Je transpire à grosses gouttes. Est-ce la transpiration, ou le souvenir de l’Afrique du sud ? Je revois la mine , près de Pretoria… L’excitation et les cris soudain qui se bousculent et convergent. Le découvreur, ses pas traumatisés en sortant du tunnel. Ses yeux écarquillés, ronds comme des balles de golf. Ses contours qui disparaissent sous les corps noirs des mineurs, attirés par la lueur inhabituelle de la pierre comme des mouches par du miel, et qui se jettent sur lui, sur l’étoile vivante au creux de ses mains, en adoration. Les noms de dieux et d’esprits s’évoquent entre brames et murmures. Je m’approche à toute allure, empoignant les carcasses mal nourries des sous-fifres excités. je la vois, encore salie de terre, dans les paumes calleuses.
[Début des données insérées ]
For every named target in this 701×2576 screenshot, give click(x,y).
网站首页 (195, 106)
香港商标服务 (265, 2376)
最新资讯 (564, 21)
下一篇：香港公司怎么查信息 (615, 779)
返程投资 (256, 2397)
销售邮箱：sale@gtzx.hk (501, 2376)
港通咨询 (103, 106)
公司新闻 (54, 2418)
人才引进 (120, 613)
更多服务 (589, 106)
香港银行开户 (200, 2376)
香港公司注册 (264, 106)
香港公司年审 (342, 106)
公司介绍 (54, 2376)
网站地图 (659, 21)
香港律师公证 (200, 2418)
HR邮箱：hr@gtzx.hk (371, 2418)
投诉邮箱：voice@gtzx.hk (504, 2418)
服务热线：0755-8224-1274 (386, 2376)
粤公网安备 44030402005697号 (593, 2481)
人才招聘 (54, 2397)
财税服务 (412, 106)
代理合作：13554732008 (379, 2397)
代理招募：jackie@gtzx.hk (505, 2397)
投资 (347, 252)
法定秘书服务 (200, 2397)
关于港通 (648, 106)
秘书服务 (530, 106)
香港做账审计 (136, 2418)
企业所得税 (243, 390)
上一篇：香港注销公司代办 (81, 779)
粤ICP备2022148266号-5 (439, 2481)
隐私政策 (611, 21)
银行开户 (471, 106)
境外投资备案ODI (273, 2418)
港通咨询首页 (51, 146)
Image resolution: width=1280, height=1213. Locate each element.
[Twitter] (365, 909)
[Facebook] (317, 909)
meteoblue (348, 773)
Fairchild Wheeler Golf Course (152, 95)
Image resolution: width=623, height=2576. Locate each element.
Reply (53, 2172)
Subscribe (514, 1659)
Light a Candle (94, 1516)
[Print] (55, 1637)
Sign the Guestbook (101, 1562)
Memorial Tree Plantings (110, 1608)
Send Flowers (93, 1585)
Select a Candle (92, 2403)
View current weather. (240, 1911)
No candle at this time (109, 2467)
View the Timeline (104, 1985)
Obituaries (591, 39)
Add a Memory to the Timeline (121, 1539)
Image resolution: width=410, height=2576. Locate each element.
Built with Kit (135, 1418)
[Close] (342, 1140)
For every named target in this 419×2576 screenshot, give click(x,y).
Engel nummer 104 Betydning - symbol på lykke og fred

L’ouvrier me regarde, tétanisé. « Elle… Elle est belle monsieur !» Je m’en empare sans répondre. Pendant de longues minutes, portée vers le soleil, je la scrute sous tout les angles, je m’en délecte en expert… Les chuchotements cèdent la place au silence le plus solennel. Elle est magnifique. Au moins cinq cents carats. Brute, grossière et magnifique comme une statuette préhistorique… Mystérieuse… Il y a une minuscule ombre à l’intérieur… La silhouette… D’une femme… Des mois plus tard, je peux enfin passer au clivage. Lorsque j’entaille le diamant, un petit pincement me tord les tripes. La culpabilité à l’idée de brutaliser cette demoiselle… Je place une lame dans la fente, la tape d’un coup sec. Elle se scinde comme un cœur brisé. Je choisis la partie où l’on voit l’ étrange chimère.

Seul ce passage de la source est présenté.